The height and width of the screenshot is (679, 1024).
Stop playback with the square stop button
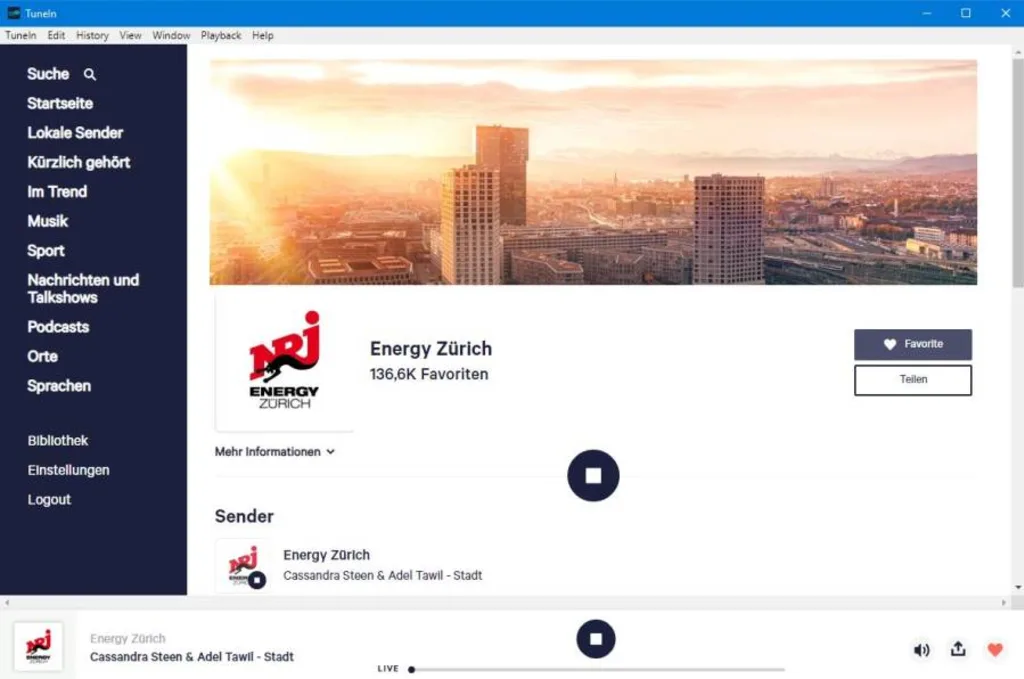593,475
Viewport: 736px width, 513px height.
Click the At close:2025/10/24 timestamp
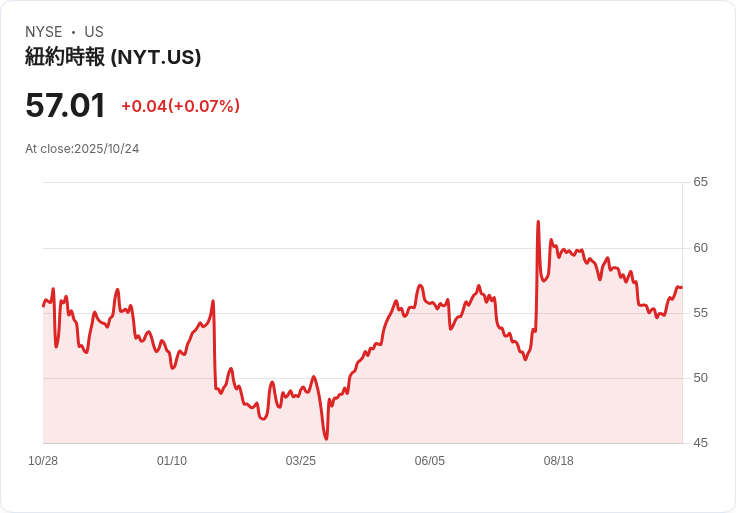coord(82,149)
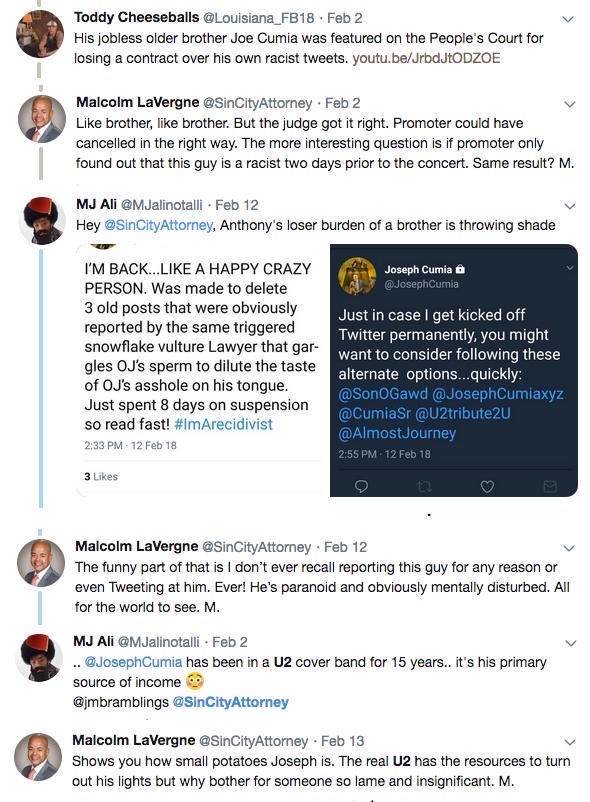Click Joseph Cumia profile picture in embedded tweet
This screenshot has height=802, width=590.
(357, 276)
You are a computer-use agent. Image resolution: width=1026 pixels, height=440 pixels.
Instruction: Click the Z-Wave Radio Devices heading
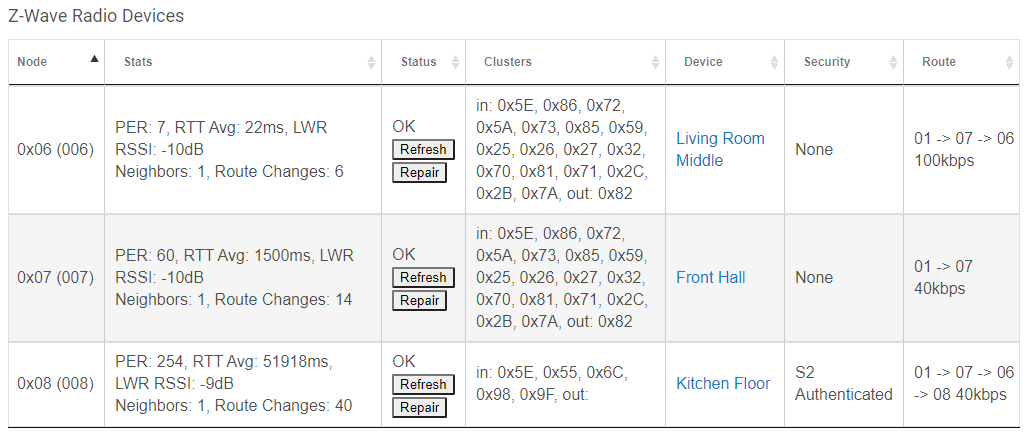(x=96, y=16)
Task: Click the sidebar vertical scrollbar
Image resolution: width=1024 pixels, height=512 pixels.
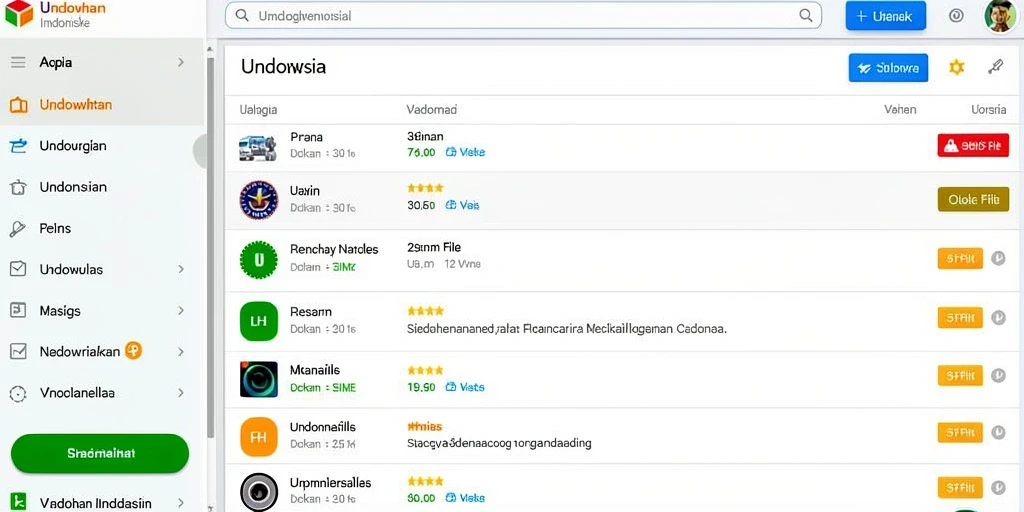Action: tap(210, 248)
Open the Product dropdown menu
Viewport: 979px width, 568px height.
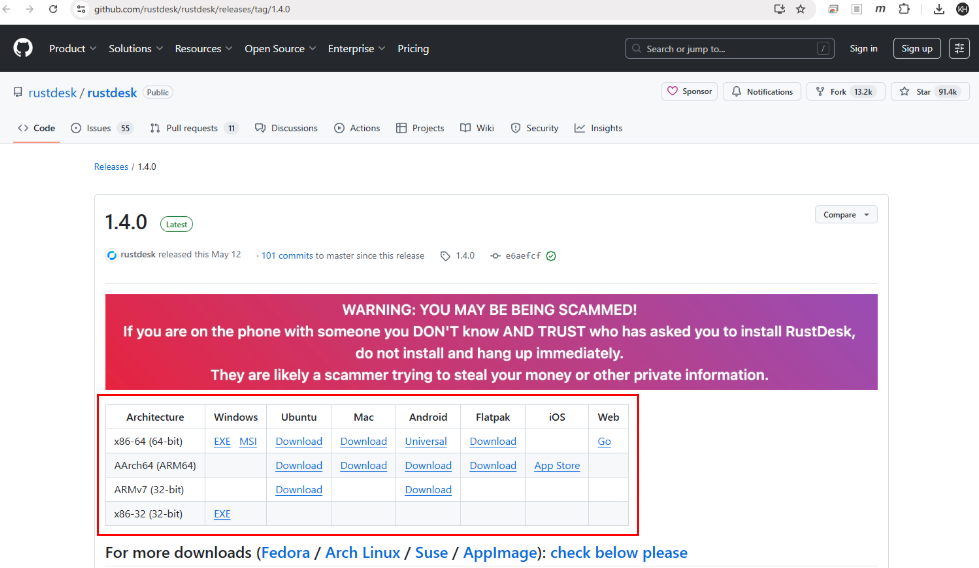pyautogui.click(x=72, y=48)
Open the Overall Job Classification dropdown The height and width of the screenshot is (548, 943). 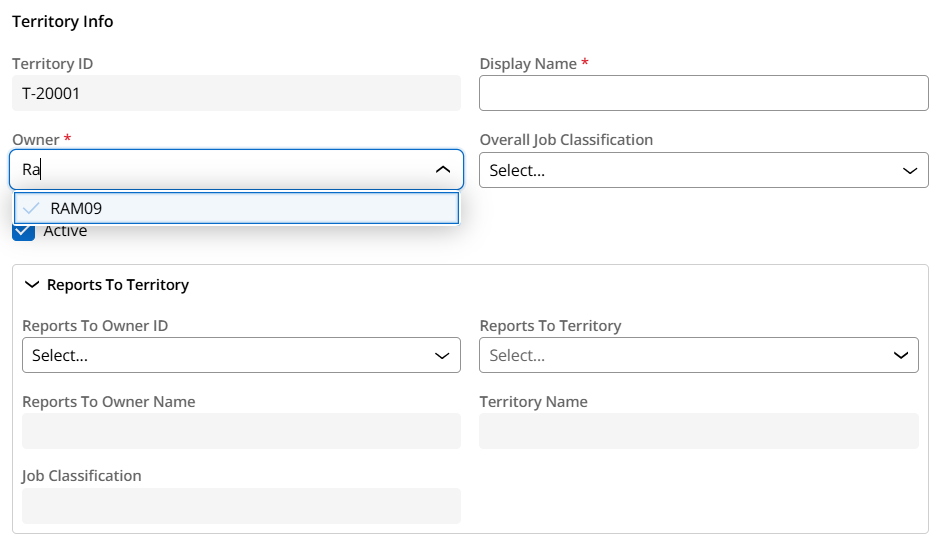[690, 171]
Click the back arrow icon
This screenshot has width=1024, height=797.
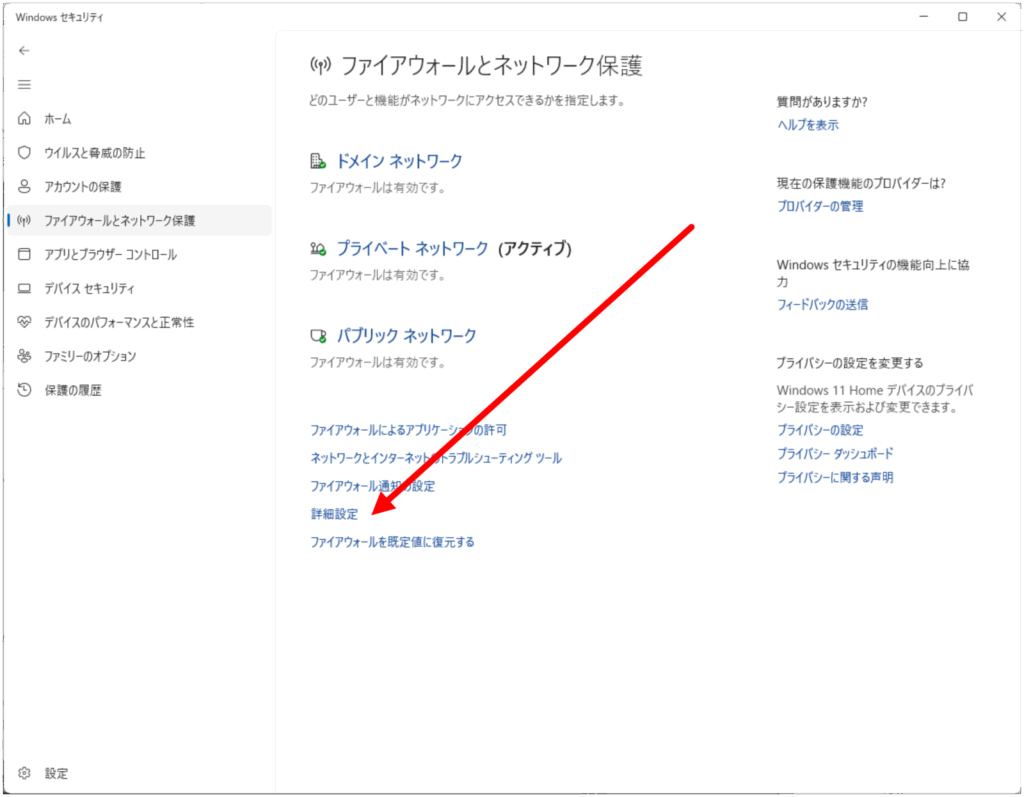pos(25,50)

The problem:
Your answer must be an exact copy of the lines from the start of the entries through the line with "You are a computer-use", with no pictures.

Response:
The height and width of the screenshot is (679, 1024).
Stop playback with the square stop button
593,475
Viewport: 736px width, 513px height.
Click the At close:2025/10/24 timestamp
coord(82,149)
Click Joseph Cumia profile picture in embedded tweet
This screenshot has height=802, width=590.
(357, 276)
You are a computer-use agent. Image resolution: width=1026 pixels, height=440 pixels.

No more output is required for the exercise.